With more and more people leadership skills at the route of success, we think CEOs from traditional backgrounds could be left behind. When we asked our participants, what skills and experience were essential to today’s CEO, an overwhelming 39% said people leadership. That means things like leading diverse teams and connecting and engaging with people at all levels of an organisation.
When we asked them to list common personality traits that make the ‘model’ CEO, they identified 12 – with authenticity, strategic ability, inspiration and passion in the top four. They also said it was important to be a visible relationship builder and an effective communicator, which are both skills closely associated to the role of HR Director.
Jonathan Chapman, Aviva’s Audit Director, Planning, Resources and Risk, defines the role of CEO simply as, “the ability to take people with you on a journey,” adding: “You can have the best strategy in the world, but if people don’t want to follow you then you won’t be successful.”

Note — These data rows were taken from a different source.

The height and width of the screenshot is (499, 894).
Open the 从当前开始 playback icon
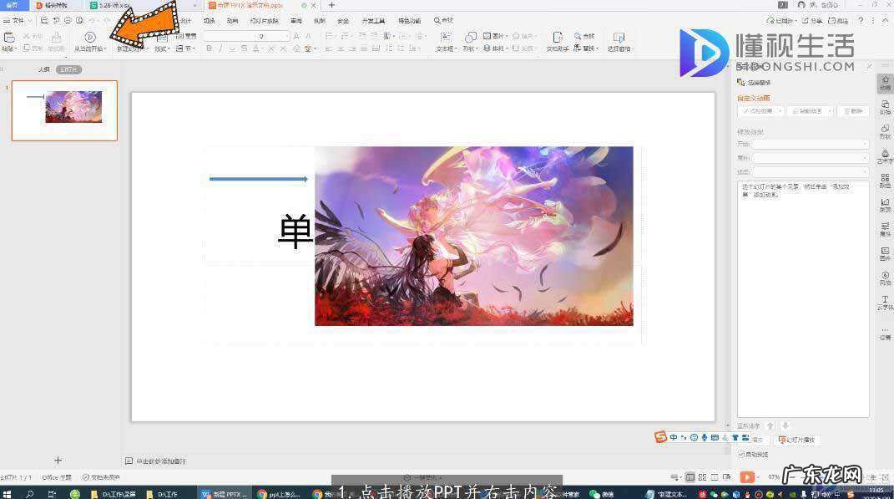89,37
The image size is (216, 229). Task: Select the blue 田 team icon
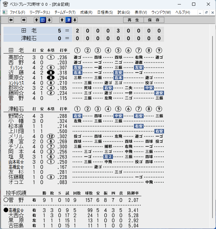pyautogui.click(x=43, y=20)
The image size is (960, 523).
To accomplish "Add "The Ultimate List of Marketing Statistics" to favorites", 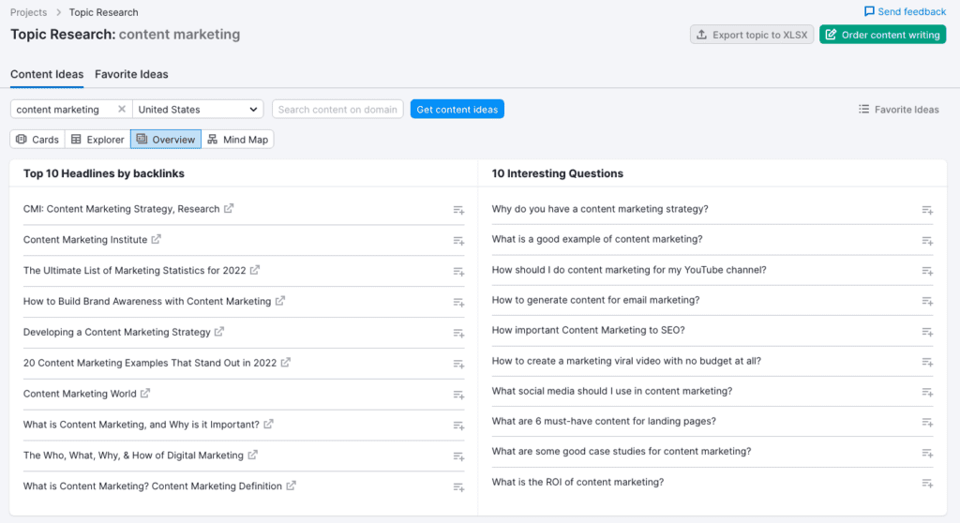I will point(458,272).
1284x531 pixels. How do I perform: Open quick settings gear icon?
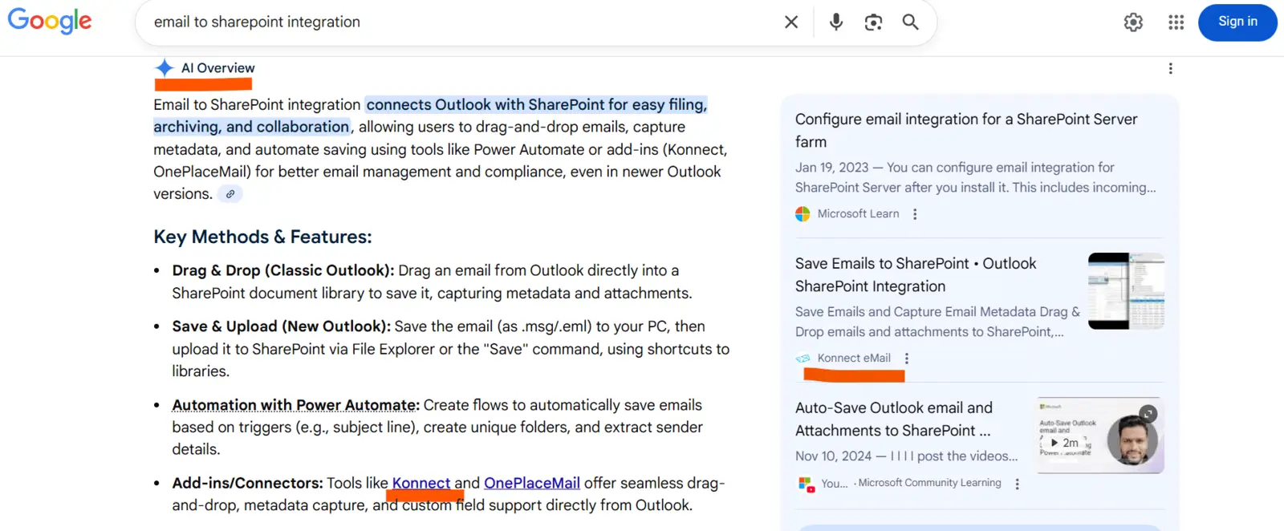click(x=1133, y=22)
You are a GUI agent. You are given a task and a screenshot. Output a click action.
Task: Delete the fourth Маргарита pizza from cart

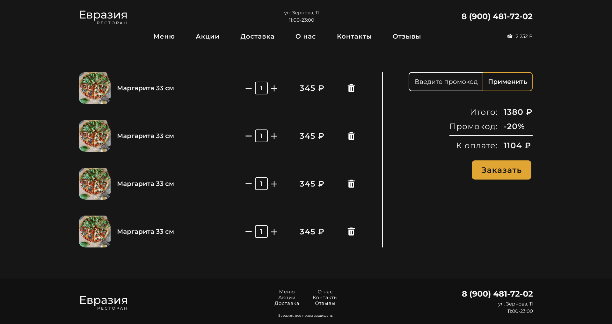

The need for strong people skills and leadership make the lack of HR Directors making top jobs all the more surprising. We already know that 63% of HR leaders want to move beyond their role. But only 40% have been offered the opportunity throughout their career to do it. The big question for us as HR experts is why? It has got to the point where businesses run the risk of losing talent. 24% of those interviewed admitted they would have to leave in order to become a CEO – either at a smaller company or by setting up on their own.
A significant barrier to HR professionals getting the top job appears to be the way the function is viewed. The single biggest reason why HR people don’t get promoted is a perceived lack of desire or confidence.
The 12% of HR leaders who have made it were able to demonstrate accountability, appetite and commercial acumen together with a real desire to lead combined with being fortunate enough to work in organisations which look beyond functional backgrounds and concentrate on individual ability.
We feel it is only a matter of time before talented HR individuals have the opportunity to demonstrate the positive impact they can make on the wider organization. In doing so, they will change perceptions of the HR function.
For those people with the drive to succeed, they need to share their career ambitions with others, build breadth of experience beyond HR, demonstrate strategic thinking and demonstrate strong commercial acumen in order to be in the running for senior roles. If they do that at a time when people leadership and talent management is regarded as the single most important success factor for a CEO, HR will bring a magnificent cocktail of capabilities to the boardroom. Let’s tap into this often overlooked talent source and access a broader CEO selection pool.
‘A significant barrier to HR professionals getting the top job appears to be the way the function is viewed. The single biggest reason why HR people don’t get promoted is a perceived lack of desire or confidence.’
I would add the fact that HR tends to be seen as a ‘can’t do’ function and is generally more concerned with following burdensome processes (often appearing to have been put in place to justify HR’s existence) than having a clear business vision and purpose.
The first question I ask a client with an employee problem is – what is the outcome you are looking for? That’s not such a common response with an in-house HR team.
Whats this to do with changes to Sickness absence?